No i tak to jakoś wyszło, że kilkaset sekund w meczu ze Stoke przecięło cieniutką linię, dzielącą miłość od nienawiści. Pomijając FA Cup, byłyby dwa wyjazdowe zwycięstwa z rzędu, mozolny marsz w górę tabeli, pochwała zaangażowania, jakie w mecz włożyli piłkarze i zapewne szereg komentarzy o tym, że właśnie jesteśmy świadkami początku wstawania z popiołów.

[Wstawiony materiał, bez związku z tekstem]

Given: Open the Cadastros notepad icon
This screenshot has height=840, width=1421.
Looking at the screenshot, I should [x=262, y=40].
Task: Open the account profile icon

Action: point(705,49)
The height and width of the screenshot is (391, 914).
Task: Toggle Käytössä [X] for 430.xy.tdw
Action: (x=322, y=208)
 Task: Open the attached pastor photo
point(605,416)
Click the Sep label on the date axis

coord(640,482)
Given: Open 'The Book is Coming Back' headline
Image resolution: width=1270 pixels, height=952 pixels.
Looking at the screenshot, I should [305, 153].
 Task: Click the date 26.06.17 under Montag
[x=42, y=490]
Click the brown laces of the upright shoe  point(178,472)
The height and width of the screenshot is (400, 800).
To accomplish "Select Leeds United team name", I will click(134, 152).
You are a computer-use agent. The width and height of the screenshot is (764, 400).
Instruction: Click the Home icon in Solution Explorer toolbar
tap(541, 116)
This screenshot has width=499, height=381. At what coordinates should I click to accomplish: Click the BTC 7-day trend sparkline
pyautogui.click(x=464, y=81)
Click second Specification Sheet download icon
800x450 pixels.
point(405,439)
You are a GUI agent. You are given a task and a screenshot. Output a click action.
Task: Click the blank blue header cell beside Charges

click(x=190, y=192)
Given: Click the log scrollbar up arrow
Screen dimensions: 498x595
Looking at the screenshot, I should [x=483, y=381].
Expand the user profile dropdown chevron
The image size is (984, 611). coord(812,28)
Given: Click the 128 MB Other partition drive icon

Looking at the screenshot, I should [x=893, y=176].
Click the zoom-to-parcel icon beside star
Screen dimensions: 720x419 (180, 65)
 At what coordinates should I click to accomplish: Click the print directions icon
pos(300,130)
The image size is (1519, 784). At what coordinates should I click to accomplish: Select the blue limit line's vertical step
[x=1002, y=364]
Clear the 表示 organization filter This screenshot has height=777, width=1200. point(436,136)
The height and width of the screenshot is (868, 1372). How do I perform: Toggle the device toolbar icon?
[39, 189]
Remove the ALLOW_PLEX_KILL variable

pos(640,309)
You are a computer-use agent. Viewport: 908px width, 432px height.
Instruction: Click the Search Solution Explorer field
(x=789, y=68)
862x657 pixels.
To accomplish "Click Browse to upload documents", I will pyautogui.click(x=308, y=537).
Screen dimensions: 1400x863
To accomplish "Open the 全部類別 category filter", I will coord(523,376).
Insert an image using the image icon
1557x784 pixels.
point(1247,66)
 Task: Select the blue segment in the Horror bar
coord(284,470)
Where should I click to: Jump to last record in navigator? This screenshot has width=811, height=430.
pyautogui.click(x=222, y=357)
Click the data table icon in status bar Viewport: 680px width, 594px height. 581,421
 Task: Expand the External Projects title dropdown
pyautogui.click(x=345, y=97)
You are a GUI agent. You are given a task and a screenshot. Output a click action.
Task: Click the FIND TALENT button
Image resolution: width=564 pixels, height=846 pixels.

Jakiś czas temu nazwałem Kyrgiakosa 'wypełniaczem'. Wypełniacz strzelił jedyną bramkę dla Liverpoolu we wczorajszym meczu, a to w średnim świetle stawia jego kolegów z drużyny, bo bramki to potrafił strzelać nawet Dossena i to samemu Manchesterowi United. Andreę też nazwałem wypełniaczem, bo oglądany kiedyś z bliska na żywo, wydał mi się niewiele lepszy niż piłkarze grający w piątej lidze polskiej w moim rodzinnym mieście. Niby reprezentant Włoch, a odczułem sporą ulgę, po tym jak odszedł. Życzę mu zdrowia, oby nie umarł po zobaczeniu Neapolu.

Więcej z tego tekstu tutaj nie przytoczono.